In the adjuvant setting, it’s a little different. Although PD-1 inhibitors are approved in the adjuvant setting for melanoma, there is a decision of whether to use targeted therapy or immunotherapy for patients with BRAF mutations. Therefore, this becomes more complicated.

What immunotherapeutics are emerging in the pipeline with some practicechanging potential?

There are many emerging immunotherapy agents that we're excited about. We look forward to hearing more about tumor-infiltrating lymphocytes (TIL) adoptive cell therapy. Regarding melanoma, I don't believe that we're going to see any agents that are nearly as active as anti–PD-1 alone in at least 40% to 50% of patients.

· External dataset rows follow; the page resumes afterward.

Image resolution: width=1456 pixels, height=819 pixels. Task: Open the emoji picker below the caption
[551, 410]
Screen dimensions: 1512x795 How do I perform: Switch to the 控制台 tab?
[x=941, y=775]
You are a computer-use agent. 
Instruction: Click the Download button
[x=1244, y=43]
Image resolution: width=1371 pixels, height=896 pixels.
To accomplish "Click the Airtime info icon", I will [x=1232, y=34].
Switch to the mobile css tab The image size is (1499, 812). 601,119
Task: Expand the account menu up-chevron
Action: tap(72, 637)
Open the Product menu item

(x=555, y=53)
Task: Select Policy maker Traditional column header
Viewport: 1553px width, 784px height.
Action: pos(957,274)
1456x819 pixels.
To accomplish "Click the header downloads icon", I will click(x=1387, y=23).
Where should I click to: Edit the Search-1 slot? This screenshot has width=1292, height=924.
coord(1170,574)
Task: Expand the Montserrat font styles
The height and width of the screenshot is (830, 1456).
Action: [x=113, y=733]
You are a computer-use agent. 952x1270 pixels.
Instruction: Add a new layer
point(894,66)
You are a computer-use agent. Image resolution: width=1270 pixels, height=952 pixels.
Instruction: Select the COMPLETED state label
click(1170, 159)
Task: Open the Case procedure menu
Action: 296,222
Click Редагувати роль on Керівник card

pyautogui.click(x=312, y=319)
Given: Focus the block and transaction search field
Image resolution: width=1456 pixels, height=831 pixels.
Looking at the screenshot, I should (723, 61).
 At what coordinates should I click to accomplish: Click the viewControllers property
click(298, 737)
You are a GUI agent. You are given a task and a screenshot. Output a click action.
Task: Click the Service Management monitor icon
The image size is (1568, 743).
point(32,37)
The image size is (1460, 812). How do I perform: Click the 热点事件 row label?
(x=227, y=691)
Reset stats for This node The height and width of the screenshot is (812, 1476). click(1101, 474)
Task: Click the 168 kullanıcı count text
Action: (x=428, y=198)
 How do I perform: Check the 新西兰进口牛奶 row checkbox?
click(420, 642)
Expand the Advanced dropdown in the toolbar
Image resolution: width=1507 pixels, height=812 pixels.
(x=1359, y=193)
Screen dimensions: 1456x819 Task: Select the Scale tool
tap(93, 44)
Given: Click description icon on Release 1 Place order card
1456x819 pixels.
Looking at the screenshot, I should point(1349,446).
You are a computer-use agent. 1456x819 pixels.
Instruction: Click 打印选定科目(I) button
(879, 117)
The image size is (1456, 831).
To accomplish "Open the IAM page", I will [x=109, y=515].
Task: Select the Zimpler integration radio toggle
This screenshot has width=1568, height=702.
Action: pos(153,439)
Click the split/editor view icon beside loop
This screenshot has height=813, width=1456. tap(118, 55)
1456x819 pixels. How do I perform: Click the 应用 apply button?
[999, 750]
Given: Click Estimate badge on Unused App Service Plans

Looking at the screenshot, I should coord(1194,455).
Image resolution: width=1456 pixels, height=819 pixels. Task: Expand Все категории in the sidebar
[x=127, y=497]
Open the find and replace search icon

Even so, I believe a number of agents out there will give us meaningful responses in small subsets, probably in combination with anti–PD-1. There could be something such as an anti-CD40 or an anti-LAG3. It could also be one of the many intratumoral therapies or adoptive cell therapy with TIL. The list goes on.

Recently, during the 2020 Society for Immunotherapy of Cancer Annual Meeting, interesting data were presented on the first-in-class, nextgeneration, DuoBody-PD-L1×4-1BB bispecific antibody, GEN1046, in solid tumors. Although I can’t list them all, we’re beginning to see the emergence of more active agents. The challenge is, once we shift over to the resistant/ refractory setting, each agent may be active only in a small subset of patients. We must determine which patients will derive the most benefit from each therapy.

What were some of the big takeaways from this year’s International Congress on Immunotherapies in Cancer®?

I was most excited about the TIL adoptive cell therapies. We invited Amod A. Sarnaik, MD, of Moffitt Cancer Center, who discussed this topic in much greater depth. However, all the presentations were great.

These meetings are critical in the field of oncology because experts are invited to present up-todate information in the areas that they specialize in. These data are then utilized in practice all over [oncology].